- Topographic Maps
- ALTA Surveys
- Boundary & Easement Surveys
- Parcel Maps
- Record of Survey
- Tentative Maps
- Court Exhibits
- Research Services
- Expert Witness Testimony
- Construction Staking
- Subdivision Maps
- FEMA Certificates (flood zone)
- Certificates of Compliance
- Corner Records
- Elevation Certificates
- Legal Description Preparation
- Application Processing
Selecting a Surveyor
A Land Surveyor is a part of a professional team comprised of attorneys, engineers, architects, planners and landscape architects. Choose a reputable, Professional Land Surveyor whose skill and judgment you trust. A Surveyor should not be selected by price.
Competency is of first importance. Your selection should be made after you are sure that they have all of the facts and are completely aware of your needs and of the requirements of the governing body. Land Surveyors, like other professionals, vary in knowledge, ability, and competence. It is important that you select the best.
Only a Professional Land Surveyor or a Civil Engineer authorized to practice land surveying are legally permitted to survey in the State of California.
Types of Surveys
A survey for the express purpose of locating the corners and boundary lines of a given parcel of land. Easement lines may also be located and/or established with this type of survey.
A survey locating topographic features- natural and man made - such as buildings, fences, trees, streams, contours of the land, etc. to be used by engineers and/or architects for the design of improvements on a site.

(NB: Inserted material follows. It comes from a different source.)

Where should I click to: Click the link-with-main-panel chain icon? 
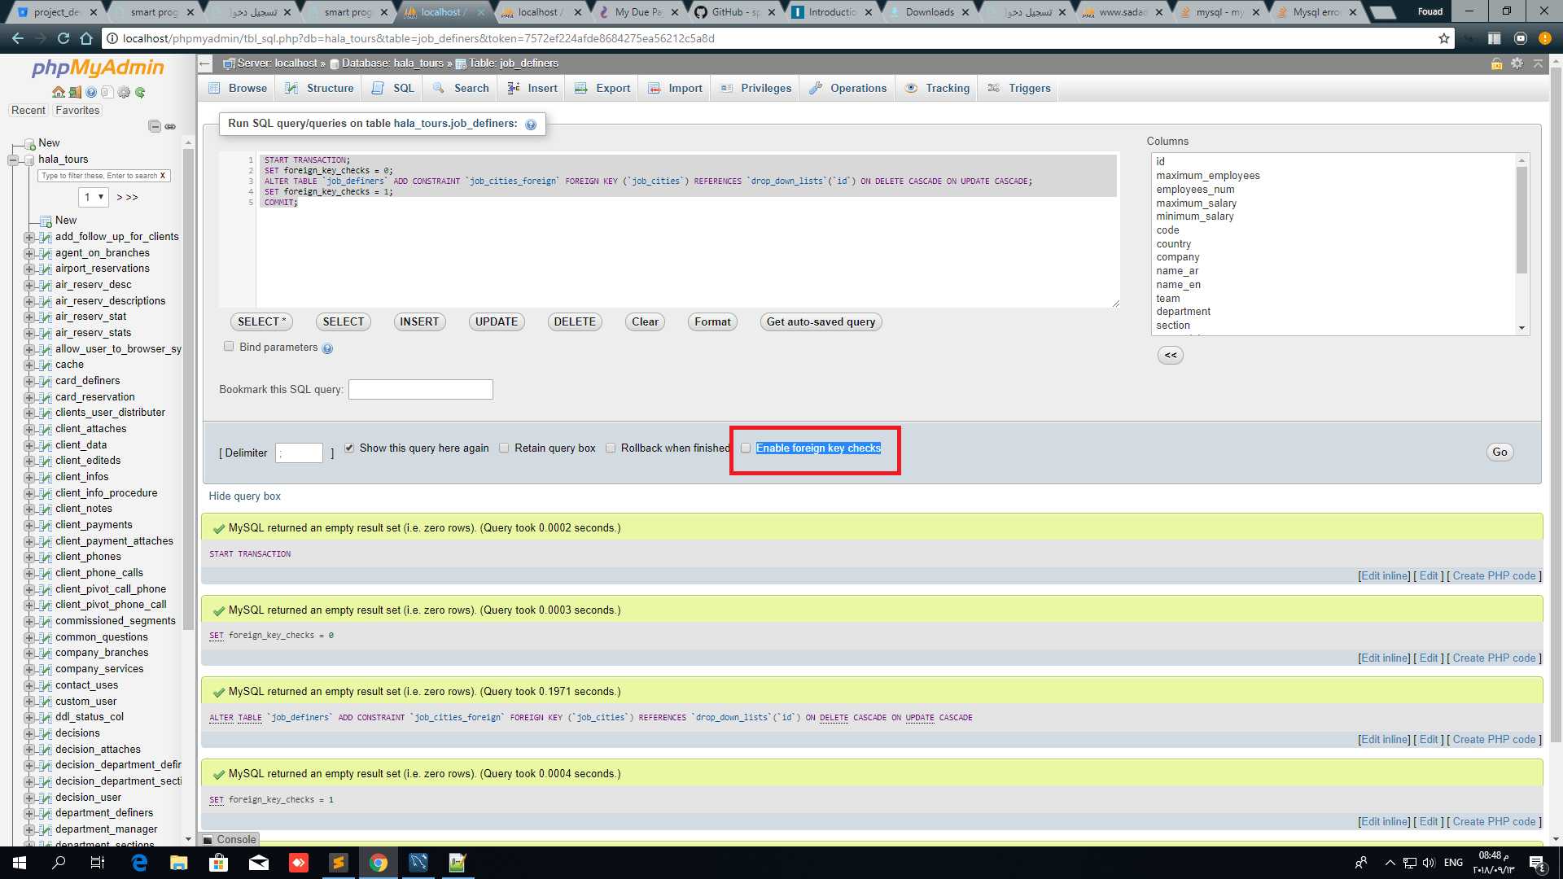click(x=170, y=126)
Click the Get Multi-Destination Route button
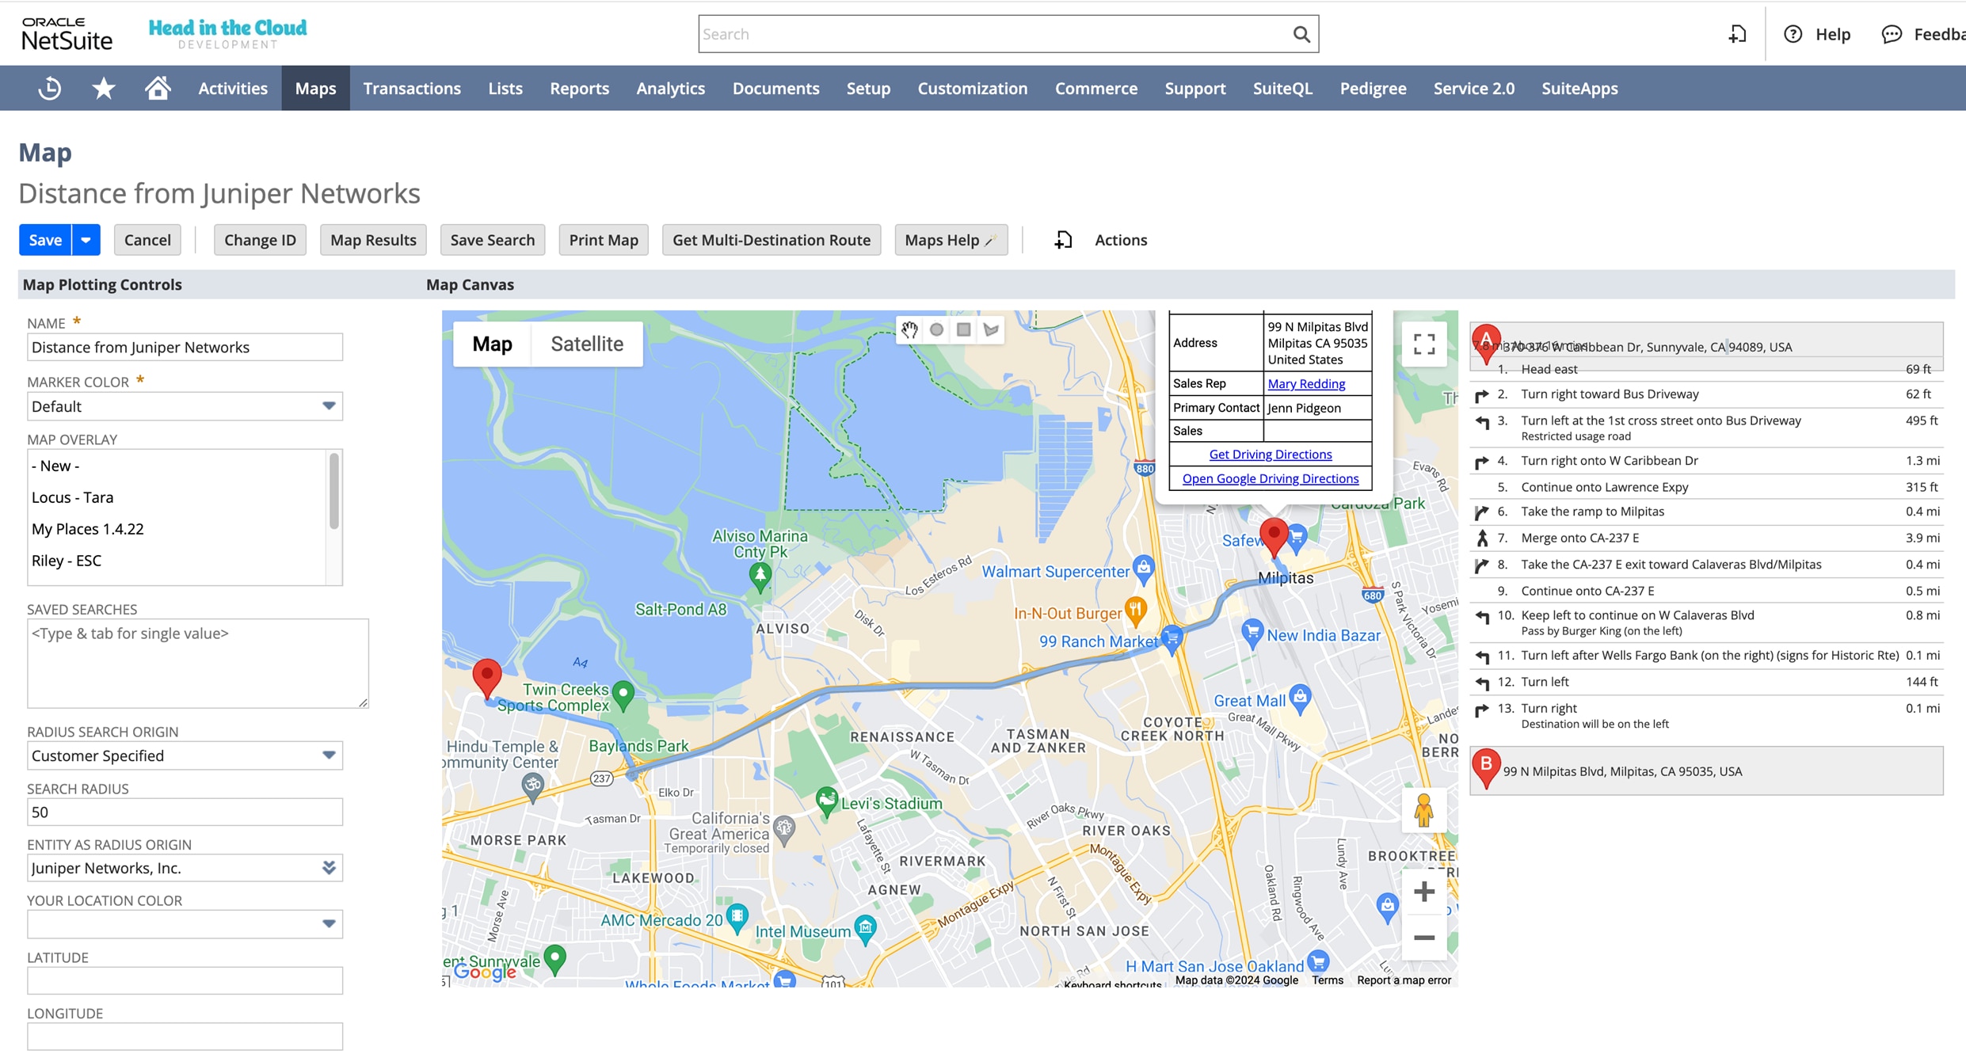 pyautogui.click(x=771, y=240)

Precise location, both for horizontal position and elevation of points for use in mapping of aerial photographs, construction staking, environmental monitoring and GIS (Geographic Information Systems).
How much will a survey cost?
The time it takes to complete your survey is directly related to the cost. The following variables may effect the time:
Type of Survey
Costs may increase as the level of precision and comprehensiveness required for the survey increases.
This necessary step is complicated by the casualness with which land has been transferred in the past, resulting in many vague, incomplete, and often contradictory legal descriptions. Cost varies depending on a) the number of parcels involved b) the number of past transactions. We have found many times that the answer to boundary problems are in the research of past transfers.
Size and Shape of Property
An irregularly shaped parcel has more corners and a longer boundary than a regular shaped parcel containing the same area.
Government Section Retracement
This normally requires the survey of the entire Section (being a square with sides one mile long) in which the land being surveyed lies, regardless of the area of the parcel. In some cases, a survey of more than one Section is required, depending on the location of the parcel in question.
A flat field is easier to survey than a mountain.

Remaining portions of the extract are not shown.